Records from a data collection
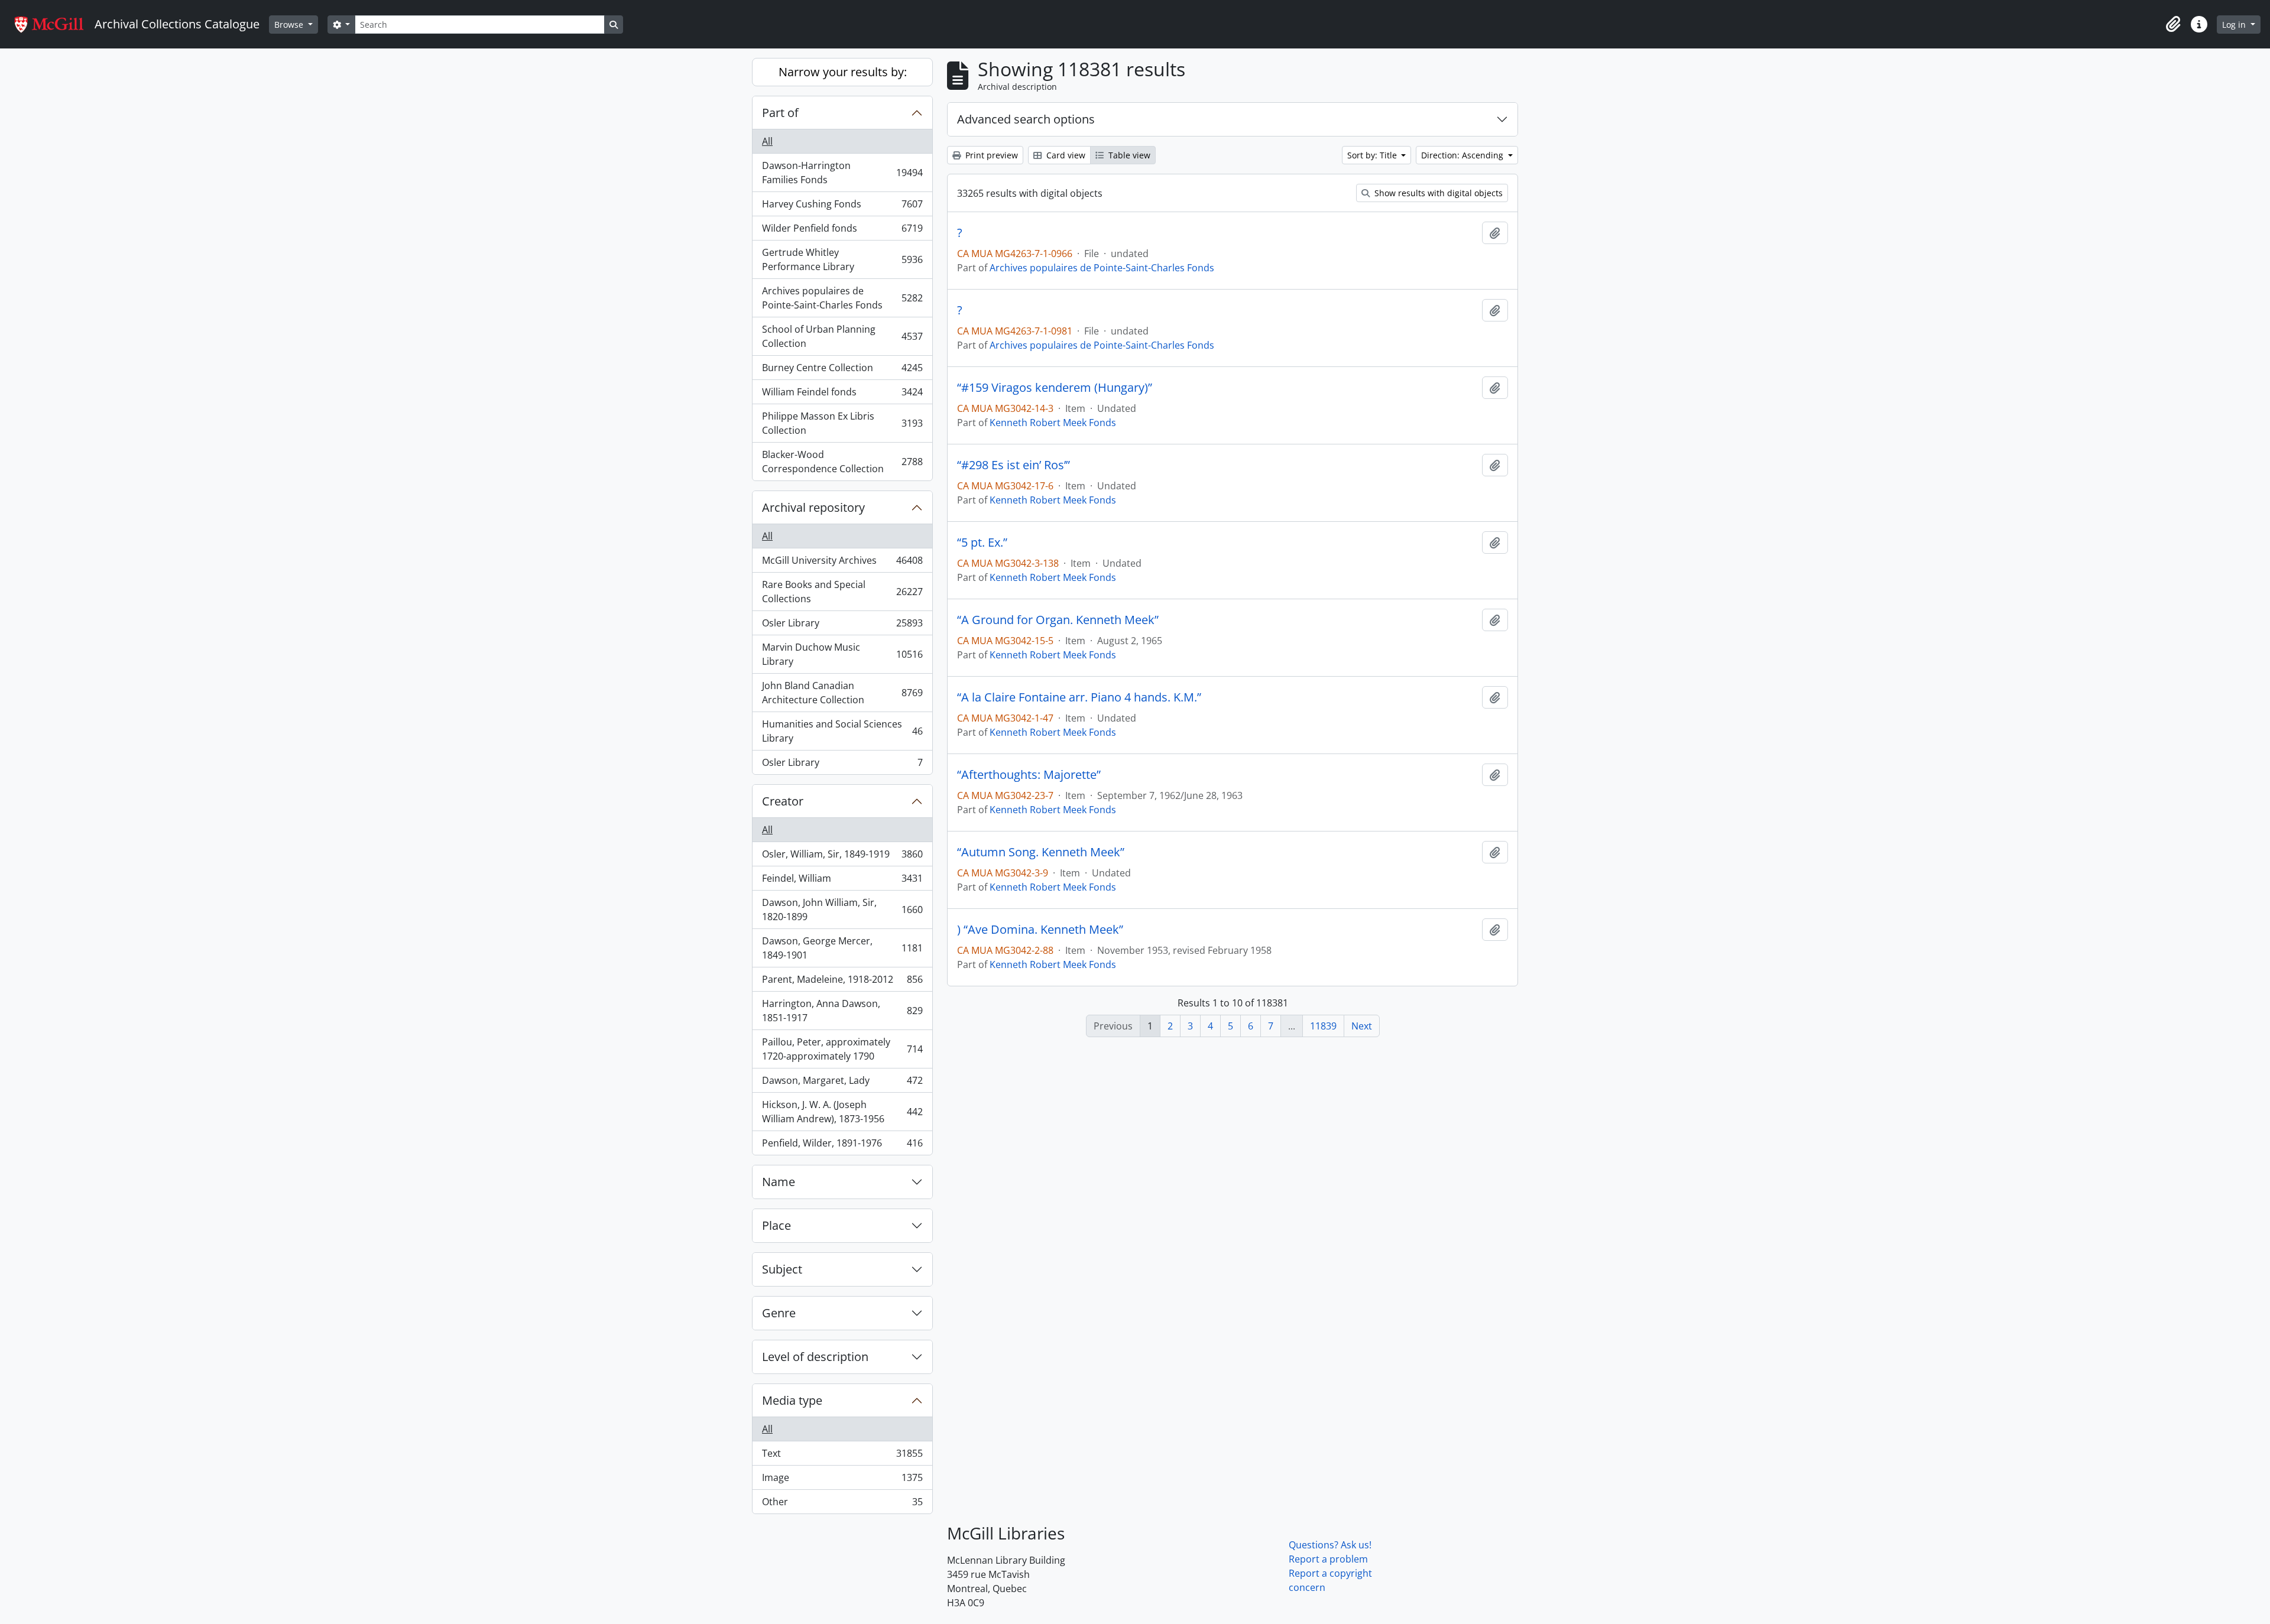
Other (842, 1504)
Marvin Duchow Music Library (842, 654)
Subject (782, 1269)
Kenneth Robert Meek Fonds (1053, 422)
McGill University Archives (842, 563)
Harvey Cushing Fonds (842, 206)
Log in (2235, 24)
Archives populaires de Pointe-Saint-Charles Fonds (842, 297)
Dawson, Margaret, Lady (842, 1083)
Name (778, 1182)
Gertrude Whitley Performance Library (842, 259)
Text (842, 1456)
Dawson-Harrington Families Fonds (842, 172)
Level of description (815, 1357)
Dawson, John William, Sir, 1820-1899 (842, 909)
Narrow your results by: (843, 72)
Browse (290, 24)
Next (1361, 1025)
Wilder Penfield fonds (842, 231)
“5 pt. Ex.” (982, 542)
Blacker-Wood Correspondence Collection (842, 461)
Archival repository (813, 507)
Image (842, 1480)
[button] (2173, 24)
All (767, 141)
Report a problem (1328, 1558)
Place (776, 1225)
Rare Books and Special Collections (842, 591)
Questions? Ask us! (1330, 1544)
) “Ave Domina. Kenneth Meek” (1040, 930)
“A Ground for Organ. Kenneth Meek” (1058, 620)
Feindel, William (842, 881)
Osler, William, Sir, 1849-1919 (842, 856)
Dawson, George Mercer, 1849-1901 (842, 948)
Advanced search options (1026, 119)
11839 (1323, 1025)
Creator (782, 801)
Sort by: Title (1373, 155)
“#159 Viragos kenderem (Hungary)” (1054, 388)
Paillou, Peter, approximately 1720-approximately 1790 (842, 1049)
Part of (780, 113)
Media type (792, 1400)
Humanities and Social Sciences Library (842, 731)
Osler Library (842, 625)
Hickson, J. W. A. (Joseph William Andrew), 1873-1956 (842, 1111)
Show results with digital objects (1437, 193)
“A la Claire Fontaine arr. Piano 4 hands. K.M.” (1079, 697)
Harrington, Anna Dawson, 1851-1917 (842, 1010)
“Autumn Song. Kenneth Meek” (1040, 852)
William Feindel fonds (842, 394)
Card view (1064, 155)
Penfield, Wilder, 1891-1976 (842, 1145)
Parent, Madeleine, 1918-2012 (842, 982)
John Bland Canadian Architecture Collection (842, 692)
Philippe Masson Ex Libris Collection (842, 423)
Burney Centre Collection (842, 370)
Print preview (990, 155)
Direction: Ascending (1463, 155)
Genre (779, 1313)
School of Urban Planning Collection (842, 336)
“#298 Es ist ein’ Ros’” (1013, 465)
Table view (1128, 155)
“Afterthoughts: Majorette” (1029, 775)
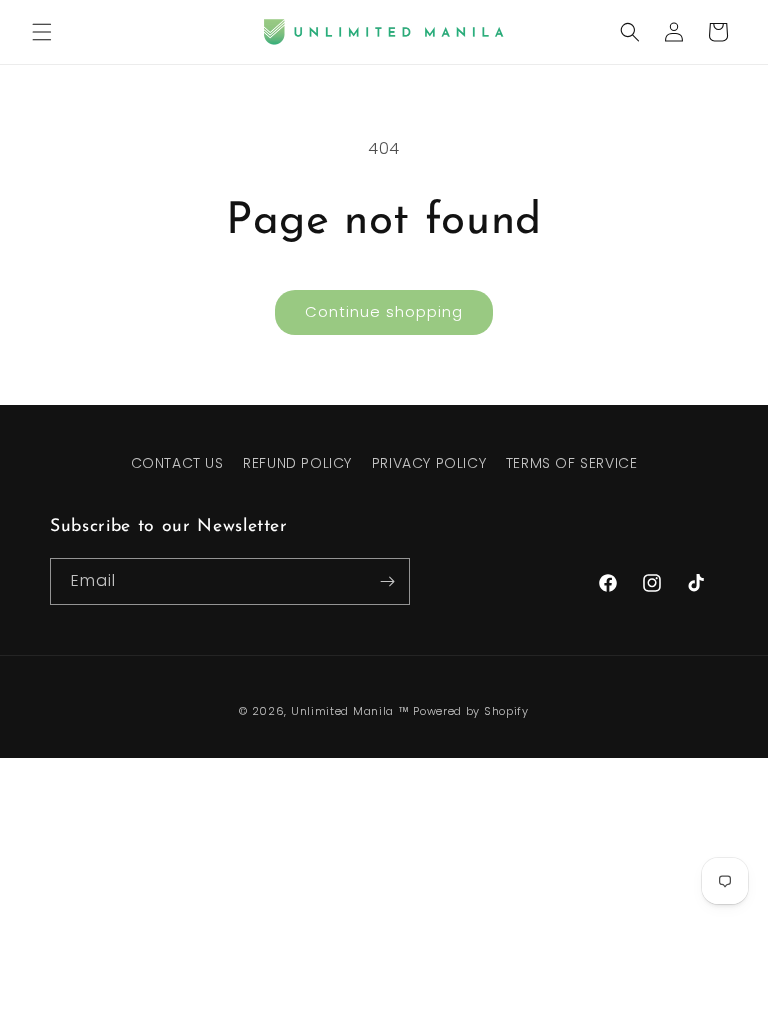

● What you have to do:
In your reply, please set down exactly the lines from the one containing "Part of (780, 113)" through the end of the records, with the pictures left out.

● Task solution:
Part of (780, 113)
Media type (792, 1400)
Humanities and Social Sciences Library (842, 731)
Osler Library (842, 625)
Hickson, J. W. A. (Joseph William Andrew), 1873-1956 (842, 1111)
Show results with digital objects (1437, 193)
“A la Claire Fontaine arr. Piano 4 hands. K.M.” (1079, 697)
Harrington, Anna Dawson, 1851-1917 (842, 1010)
“Autumn Song. Kenneth Meek” (1040, 852)
William Feindel fonds (842, 394)
Card view (1064, 155)
Penfield, Wilder, 1891-1976 (842, 1145)
Parent, Madeleine, 1918-2012 (842, 982)
John Bland Canadian Architecture Collection (842, 692)
Philippe Masson Ex Libris Collection (842, 423)
Burney Centre Collection (842, 370)
Print preview (990, 155)
Direction: Ascending (1463, 155)
Genre (779, 1313)
School of Urban Planning Collection (842, 336)
“#298 Es ist ein’ Ros’” (1013, 465)
Table view (1128, 155)
“Afterthoughts: Majorette” (1029, 775)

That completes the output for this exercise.